Protocols defined as pure data structures, decoupling transport from business logic.

Onion Architecture

  • Core: Domain logic
  • Manager: Application logic and use cases
  • Infra: Implementation details (IPC, TSF, logging)

Phase 5: Stateless UI Process

After introducing the multi-process architecture, the IME core logic was moved out of the TSF DLL into a dedicated server process. However, the candidate window UI was still coupled with the core logic, introducing new issues.

Pain Points

  1. UI logic tightly coupled with business logic
  2. UI crashes may affect core stability
  3. Difficult to adopt modern UI frameworks
  4. Hard to reuse UI across platforms
  5. Risk of UI and core state inconsistency

Clean Architecture V1.1.0 (Modian V1.1.0)

Key Changes

We further split the UI into an independent process: Modian-Ink

  • UI runs as a separate process
  • Core server becomes single source of truth
  • UI becomes stateless renderer
  • State synchronized via IPC
  • User actions sent back to core

Architecture evolves into:

TSF Client → Core Server → UI Renderer

Design Principles

Stateless UI

UI does not own business state. It renders based on RenderState.

Unidirectional Data Flow

Core → UI : RenderState UI → Core : UserAction

Crash Isolation

UI crashes do not affect IME core.

Cross-platform UI

Allows using modern web-based UI frameworks.

Benefits

  • Full decoupling between UI and core
  • UI crash isolation
  • Supports modern UI frameworks (Tauri / Web) and allows switching rendering implementations depending on performance or platform requirements (e.g.
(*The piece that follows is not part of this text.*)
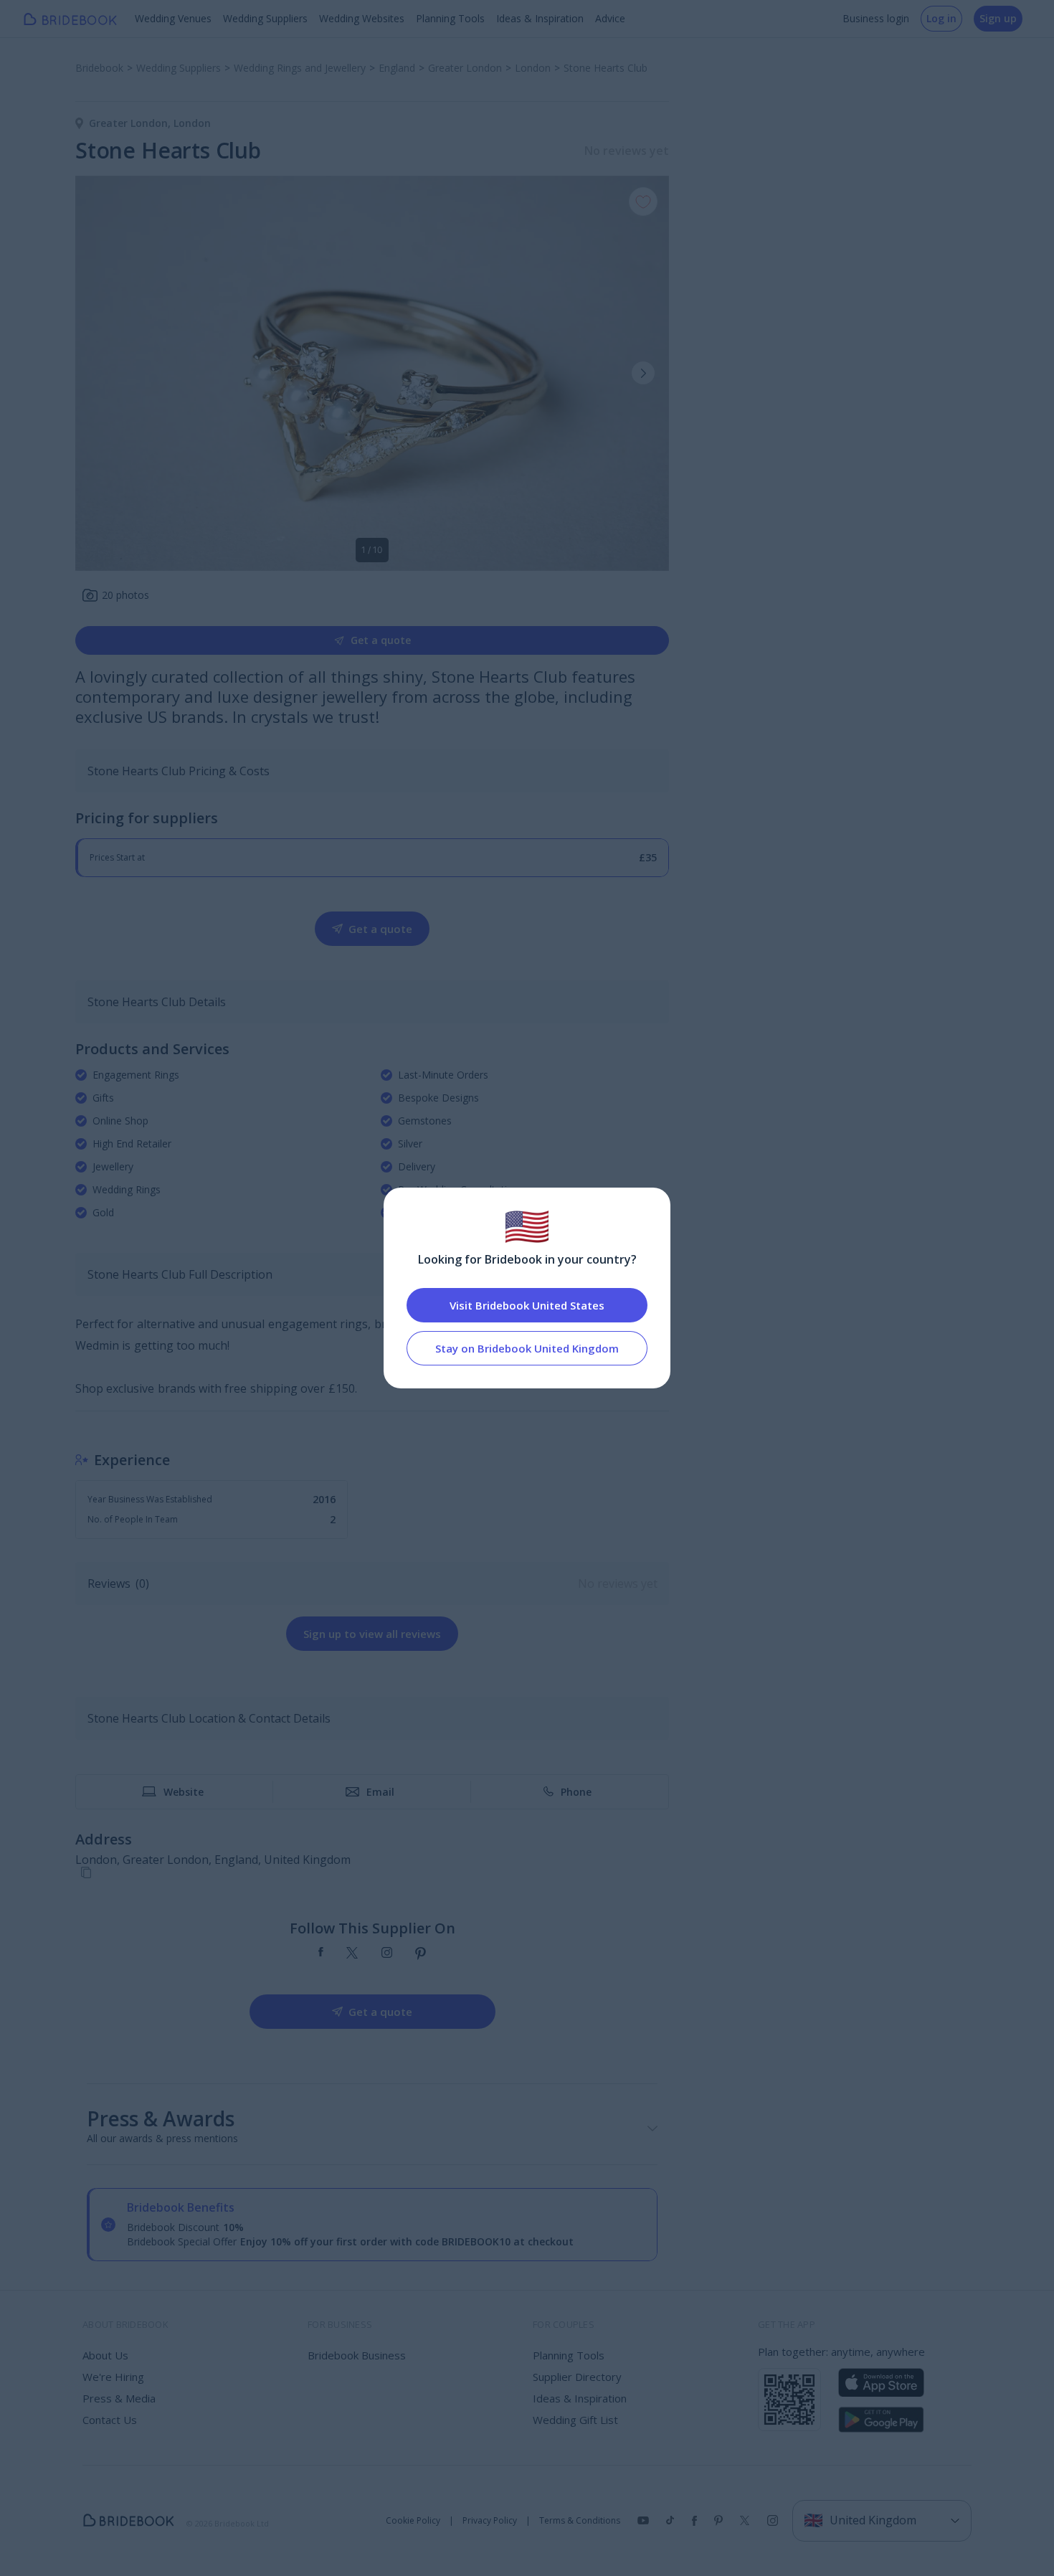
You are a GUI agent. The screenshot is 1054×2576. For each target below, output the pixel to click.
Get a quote (381, 640)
WinUI, ImGui, native UI).
  • Cross-platform UI reuse
  • Clear data flow and state management
  • Foundation for plugin-based UI extensions

Summary

From V0.1 to V1.0, Modian demonstrates a key principle:

Good architecture evolves; it is not designed upfront.

The IPC architecture was introduced only when complexity and stability requirements justified it. This allowed rapid early development while enabling long-term robustness.